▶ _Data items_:
****************************************

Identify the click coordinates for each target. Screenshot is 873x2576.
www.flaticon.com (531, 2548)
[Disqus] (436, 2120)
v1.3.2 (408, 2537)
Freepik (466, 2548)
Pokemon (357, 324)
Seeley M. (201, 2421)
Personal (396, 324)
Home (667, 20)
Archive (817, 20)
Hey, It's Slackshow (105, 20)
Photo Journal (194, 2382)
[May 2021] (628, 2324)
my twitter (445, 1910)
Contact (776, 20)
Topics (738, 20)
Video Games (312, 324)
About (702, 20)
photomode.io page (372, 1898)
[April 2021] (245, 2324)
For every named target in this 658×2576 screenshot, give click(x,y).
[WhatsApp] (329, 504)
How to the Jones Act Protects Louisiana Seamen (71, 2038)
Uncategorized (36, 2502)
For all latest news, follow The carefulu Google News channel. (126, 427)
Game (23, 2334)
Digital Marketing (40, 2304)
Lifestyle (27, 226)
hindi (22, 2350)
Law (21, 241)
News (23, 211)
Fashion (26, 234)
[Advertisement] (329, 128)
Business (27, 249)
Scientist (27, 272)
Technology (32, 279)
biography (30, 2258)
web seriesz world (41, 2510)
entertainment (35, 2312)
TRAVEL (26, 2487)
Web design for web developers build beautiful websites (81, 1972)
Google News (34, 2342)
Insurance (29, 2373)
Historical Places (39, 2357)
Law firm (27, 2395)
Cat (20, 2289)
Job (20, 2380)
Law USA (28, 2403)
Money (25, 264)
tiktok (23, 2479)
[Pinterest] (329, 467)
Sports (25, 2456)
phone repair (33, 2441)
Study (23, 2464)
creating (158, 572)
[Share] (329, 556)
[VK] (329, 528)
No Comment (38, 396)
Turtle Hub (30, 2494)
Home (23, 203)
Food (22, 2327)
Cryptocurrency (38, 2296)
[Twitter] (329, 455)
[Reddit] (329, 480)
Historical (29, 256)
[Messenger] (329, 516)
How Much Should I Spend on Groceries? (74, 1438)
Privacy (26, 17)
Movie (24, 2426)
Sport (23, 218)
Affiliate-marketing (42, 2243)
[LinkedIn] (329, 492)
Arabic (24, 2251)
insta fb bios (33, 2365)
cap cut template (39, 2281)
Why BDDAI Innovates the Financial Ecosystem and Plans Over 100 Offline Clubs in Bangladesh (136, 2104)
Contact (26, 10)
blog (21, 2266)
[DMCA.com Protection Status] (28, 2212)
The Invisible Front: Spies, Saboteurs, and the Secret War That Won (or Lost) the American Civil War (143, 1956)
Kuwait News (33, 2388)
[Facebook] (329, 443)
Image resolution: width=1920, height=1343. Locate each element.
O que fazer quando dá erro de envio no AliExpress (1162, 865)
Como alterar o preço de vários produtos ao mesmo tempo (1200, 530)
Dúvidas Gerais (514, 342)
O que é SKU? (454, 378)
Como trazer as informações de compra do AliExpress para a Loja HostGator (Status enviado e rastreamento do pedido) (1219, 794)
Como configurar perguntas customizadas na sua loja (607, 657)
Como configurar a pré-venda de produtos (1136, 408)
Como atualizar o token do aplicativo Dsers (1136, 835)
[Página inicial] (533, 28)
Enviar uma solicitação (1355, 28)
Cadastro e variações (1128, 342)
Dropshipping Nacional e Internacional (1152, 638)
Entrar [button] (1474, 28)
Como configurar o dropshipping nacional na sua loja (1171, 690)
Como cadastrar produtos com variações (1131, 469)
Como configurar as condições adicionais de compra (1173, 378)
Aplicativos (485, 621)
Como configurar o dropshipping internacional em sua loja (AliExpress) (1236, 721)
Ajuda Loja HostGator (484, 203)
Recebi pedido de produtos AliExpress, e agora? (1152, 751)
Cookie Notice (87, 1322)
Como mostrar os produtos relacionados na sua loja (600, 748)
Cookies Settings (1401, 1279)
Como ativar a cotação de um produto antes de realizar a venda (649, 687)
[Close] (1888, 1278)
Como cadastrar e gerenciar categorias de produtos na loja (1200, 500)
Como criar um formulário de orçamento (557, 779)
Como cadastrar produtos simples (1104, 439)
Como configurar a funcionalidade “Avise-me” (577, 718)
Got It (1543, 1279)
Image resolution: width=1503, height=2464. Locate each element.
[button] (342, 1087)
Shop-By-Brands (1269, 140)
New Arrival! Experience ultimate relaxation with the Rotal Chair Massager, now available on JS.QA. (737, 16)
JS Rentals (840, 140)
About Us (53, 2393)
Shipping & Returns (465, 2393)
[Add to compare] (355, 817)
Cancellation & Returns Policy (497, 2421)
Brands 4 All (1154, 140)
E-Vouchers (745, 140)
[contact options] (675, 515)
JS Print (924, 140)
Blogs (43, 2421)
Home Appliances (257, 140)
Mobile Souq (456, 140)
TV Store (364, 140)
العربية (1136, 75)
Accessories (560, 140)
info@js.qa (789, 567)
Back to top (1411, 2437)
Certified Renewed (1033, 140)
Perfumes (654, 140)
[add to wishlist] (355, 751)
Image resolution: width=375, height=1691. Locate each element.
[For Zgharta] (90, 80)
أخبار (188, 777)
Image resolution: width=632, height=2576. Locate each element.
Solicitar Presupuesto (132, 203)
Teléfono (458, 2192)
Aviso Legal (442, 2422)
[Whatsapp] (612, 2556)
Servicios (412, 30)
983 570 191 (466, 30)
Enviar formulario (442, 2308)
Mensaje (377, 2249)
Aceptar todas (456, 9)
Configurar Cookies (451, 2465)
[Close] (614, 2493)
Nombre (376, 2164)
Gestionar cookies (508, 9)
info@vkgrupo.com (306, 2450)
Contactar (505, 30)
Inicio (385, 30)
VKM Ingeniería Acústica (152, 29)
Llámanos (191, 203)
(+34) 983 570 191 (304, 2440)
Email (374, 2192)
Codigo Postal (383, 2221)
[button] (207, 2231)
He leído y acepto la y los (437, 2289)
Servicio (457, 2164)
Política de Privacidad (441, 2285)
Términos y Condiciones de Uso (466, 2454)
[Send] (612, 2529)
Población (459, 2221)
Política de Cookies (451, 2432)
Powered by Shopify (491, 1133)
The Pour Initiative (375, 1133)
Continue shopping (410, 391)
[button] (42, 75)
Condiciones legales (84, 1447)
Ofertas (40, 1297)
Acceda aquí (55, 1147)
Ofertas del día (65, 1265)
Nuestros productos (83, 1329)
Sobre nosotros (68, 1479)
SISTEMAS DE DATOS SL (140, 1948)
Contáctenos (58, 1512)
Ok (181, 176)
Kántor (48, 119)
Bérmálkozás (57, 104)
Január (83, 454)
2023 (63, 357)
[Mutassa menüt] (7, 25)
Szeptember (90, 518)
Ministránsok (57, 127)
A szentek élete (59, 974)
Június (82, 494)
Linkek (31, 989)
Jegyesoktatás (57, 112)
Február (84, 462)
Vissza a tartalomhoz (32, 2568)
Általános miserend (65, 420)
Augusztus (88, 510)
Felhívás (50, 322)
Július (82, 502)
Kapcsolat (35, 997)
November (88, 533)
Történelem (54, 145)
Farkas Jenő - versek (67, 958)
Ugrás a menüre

****************************************

▶ _WORK INSTRUCTIONS_: Which of the lines above carry the string "variações"? Copy every one.

▶ _TASK RESPONSE_:
Cadastro e variações (1128, 342)
Como cadastrar produtos com variações (1131, 469)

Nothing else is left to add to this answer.